— Input for this task —
***

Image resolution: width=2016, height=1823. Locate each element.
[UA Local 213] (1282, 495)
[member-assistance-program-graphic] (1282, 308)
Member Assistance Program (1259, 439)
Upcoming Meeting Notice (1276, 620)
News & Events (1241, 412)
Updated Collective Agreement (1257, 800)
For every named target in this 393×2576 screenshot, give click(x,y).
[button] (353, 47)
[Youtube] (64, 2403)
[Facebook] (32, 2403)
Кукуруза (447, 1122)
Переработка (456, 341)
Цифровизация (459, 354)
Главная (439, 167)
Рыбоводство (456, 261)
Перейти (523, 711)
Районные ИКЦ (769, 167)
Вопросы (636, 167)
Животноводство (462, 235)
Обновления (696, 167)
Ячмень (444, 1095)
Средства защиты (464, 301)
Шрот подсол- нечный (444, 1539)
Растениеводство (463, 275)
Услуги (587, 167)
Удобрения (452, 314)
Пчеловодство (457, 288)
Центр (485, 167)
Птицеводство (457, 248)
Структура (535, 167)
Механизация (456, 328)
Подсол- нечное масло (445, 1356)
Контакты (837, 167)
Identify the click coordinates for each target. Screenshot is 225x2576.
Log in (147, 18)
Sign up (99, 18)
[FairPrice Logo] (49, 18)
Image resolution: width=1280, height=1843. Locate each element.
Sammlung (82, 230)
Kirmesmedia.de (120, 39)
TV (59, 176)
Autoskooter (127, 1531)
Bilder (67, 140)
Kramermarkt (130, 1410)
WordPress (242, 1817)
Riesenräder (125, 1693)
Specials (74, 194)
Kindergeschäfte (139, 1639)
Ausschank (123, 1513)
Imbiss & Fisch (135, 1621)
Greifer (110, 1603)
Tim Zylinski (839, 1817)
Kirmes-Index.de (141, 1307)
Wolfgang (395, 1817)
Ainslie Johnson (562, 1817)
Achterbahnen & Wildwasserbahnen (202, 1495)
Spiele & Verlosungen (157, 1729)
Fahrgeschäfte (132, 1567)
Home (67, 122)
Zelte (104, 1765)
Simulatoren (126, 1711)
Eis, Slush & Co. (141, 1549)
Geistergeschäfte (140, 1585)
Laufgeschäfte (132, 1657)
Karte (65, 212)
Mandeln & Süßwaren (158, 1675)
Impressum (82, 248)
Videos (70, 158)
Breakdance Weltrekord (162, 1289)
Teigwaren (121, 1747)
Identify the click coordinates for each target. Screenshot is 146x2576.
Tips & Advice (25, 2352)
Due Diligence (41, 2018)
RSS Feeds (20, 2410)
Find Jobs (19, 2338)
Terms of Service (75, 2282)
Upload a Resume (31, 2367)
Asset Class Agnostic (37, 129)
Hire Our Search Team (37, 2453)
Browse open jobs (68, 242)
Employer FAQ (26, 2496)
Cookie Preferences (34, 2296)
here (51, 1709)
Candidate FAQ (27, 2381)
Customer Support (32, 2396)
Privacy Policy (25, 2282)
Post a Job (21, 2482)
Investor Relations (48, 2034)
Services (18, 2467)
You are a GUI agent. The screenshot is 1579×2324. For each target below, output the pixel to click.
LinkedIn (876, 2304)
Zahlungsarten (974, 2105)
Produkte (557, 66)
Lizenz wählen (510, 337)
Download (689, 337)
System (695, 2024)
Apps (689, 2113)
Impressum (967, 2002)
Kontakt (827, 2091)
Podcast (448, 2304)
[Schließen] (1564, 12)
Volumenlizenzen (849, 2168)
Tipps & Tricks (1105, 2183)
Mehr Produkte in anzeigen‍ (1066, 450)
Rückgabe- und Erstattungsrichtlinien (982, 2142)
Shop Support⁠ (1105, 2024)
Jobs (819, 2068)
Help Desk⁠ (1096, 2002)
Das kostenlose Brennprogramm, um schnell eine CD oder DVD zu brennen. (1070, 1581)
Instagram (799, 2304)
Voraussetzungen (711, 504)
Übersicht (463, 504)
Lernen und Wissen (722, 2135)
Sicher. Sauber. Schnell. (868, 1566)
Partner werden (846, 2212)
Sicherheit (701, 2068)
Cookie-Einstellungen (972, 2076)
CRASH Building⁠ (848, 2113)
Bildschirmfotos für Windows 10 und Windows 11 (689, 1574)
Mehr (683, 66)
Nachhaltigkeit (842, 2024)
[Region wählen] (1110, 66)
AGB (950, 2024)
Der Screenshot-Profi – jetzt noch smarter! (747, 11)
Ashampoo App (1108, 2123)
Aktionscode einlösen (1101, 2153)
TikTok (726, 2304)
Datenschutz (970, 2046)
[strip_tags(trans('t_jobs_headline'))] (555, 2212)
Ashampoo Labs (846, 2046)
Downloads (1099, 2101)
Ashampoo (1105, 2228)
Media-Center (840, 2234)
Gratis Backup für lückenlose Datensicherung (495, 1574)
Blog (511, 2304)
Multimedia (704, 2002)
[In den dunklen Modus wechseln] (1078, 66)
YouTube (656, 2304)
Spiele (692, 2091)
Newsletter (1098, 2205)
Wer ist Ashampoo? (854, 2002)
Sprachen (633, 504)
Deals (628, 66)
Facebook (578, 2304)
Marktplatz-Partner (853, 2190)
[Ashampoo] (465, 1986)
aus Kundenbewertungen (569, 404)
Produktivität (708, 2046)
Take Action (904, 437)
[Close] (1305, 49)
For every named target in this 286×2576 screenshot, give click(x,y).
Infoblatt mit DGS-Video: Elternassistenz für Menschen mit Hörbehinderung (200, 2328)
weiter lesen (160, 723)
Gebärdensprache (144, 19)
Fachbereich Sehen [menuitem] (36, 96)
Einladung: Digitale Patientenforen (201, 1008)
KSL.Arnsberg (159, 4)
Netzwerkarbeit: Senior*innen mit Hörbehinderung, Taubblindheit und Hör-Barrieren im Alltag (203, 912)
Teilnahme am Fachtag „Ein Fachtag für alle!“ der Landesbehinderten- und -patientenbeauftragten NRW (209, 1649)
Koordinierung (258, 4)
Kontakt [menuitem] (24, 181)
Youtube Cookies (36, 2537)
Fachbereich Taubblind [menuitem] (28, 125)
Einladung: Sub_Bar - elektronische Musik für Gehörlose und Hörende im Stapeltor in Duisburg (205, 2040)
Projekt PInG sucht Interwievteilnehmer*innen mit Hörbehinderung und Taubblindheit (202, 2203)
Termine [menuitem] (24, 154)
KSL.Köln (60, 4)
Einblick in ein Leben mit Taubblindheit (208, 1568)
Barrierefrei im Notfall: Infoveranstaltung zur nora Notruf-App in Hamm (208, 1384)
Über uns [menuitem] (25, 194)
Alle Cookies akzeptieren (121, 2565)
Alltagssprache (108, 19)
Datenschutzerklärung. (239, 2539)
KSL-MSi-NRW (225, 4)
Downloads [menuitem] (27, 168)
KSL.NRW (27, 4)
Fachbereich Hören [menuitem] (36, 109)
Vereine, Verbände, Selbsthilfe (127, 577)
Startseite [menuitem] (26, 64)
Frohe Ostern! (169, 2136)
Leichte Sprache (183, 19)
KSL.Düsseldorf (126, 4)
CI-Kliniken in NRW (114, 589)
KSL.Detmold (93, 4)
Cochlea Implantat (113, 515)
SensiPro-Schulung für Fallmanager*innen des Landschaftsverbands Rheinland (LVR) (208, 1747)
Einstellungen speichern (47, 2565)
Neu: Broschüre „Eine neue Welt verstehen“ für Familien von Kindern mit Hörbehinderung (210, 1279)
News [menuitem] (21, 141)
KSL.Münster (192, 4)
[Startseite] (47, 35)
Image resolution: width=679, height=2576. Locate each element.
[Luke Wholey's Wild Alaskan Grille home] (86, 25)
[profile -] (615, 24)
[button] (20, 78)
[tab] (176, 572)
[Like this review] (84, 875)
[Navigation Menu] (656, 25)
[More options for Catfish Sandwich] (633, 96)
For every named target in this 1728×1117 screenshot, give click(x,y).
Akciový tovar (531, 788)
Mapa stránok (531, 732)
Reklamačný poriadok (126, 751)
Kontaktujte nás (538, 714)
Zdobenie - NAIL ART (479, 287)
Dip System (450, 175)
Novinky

***

Copy exactly the opening line of the material, the line bearing "Zelte (104, 1765)", and every line between them. Include nothing else.

Image resolution: width=2016, height=1823. Locate each element.
[UA Local 213] (1282, 495)
[member-assistance-program-graphic] (1282, 308)
Member Assistance Program (1259, 439)
Upcoming Meeting Notice (1276, 620)
News & Events (1241, 412)
Updated Collective Agreement (1257, 800)
For every named target in this 393×2576 screenshot, give click(x,y).
[button] (353, 47)
[Youtube] (64, 2403)
[Facebook] (32, 2403)
Кукуруза (447, 1122)
Переработка (456, 341)
Цифровизация (459, 354)
Главная (439, 167)
Рыбоводство (456, 261)
Перейти (523, 711)
Районные ИКЦ (769, 167)
Вопросы (636, 167)
Животноводство (462, 235)
Обновления (696, 167)
Ячмень (444, 1095)
Средства защиты (464, 301)
Шрот подсол- нечный (444, 1539)
Растениеводство (463, 275)
Услуги (587, 167)
Удобрения (452, 314)
Пчеловодство (457, 288)
Центр (485, 167)
Птицеводство (457, 248)
Структура (535, 167)
Механизация (456, 328)
Подсол- нечное масло (445, 1356)
Контакты (837, 167)
Identify the click coordinates for each target. Screenshot is 225x2576.
Log in (147, 18)
Sign up (99, 18)
[FairPrice Logo] (49, 18)
Image resolution: width=1280, height=1843. Locate each element.
Sammlung (82, 230)
Kirmesmedia.de (120, 39)
TV (59, 176)
Autoskooter (127, 1531)
Bilder (67, 140)
Kramermarkt (130, 1410)
WordPress (242, 1817)
Riesenräder (125, 1693)
Specials (74, 194)
Kindergeschäfte (139, 1639)
Ausschank (123, 1513)
Imbiss & Fisch (135, 1621)
Greifer (110, 1603)
Tim Zylinski (839, 1817)
Kirmes-Index.de (141, 1307)
Wolfgang (395, 1817)
Ainslie Johnson (562, 1817)
Achterbahnen & Wildwasserbahnen (202, 1495)
Spiele & Verlosungen (157, 1729)
Fahrgeschäfte (132, 1567)
Home (67, 122)
Zelte (104, 1765)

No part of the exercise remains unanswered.